胡山翁看得極準,祁丙杳無音訊,魏殿主應允伍平湖,賜下極天周遊駟馬戰車,攜他前往碧落殿拜見沈辰一。提及祁丙逗留下界數百年,不見蹤影,連沈辰一都懷疑他起了異心,不惜催動碧落符搜尋他的下落。
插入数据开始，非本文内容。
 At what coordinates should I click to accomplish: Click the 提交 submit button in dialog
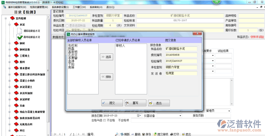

天庭符詔,紛繁複雜,有天符、金符、地符、仙符之分。真仙接引符是最常見的仙符,依祭煉番數不同,有“乾一”、“兌二”、“離三”、“震四”、“巽五”、“坎六”、“艮七”、“坤八”八種,四順四逆,各具其妙。地符蘊藏一絲縹緲莫測的靈機,鬼神莫測,唯有二十八殿殿主方可祭煉,如碧落、雲漿諸符,雖隔洞天,迢迢萬里,動念間便灰飛煙滅。金符更爲罕見,乃四位宮主合力所煉,名爲“正陽金符”,及至天后降臨,又有了第二道“誅仙金符”。至於天符,只聞其名,未見其形,諸位宮主諱莫如深,絕口不提,其中另有隱秘。
祁丙丹田之中,種有一道碧落符,他被打落真仙,淪爲金甲神人,精氣神大損,不堪重負,沈辰一催動此符,固可探知他藏於何處,但肉身潰敗,魂魄湮滅,亦難逃厄運。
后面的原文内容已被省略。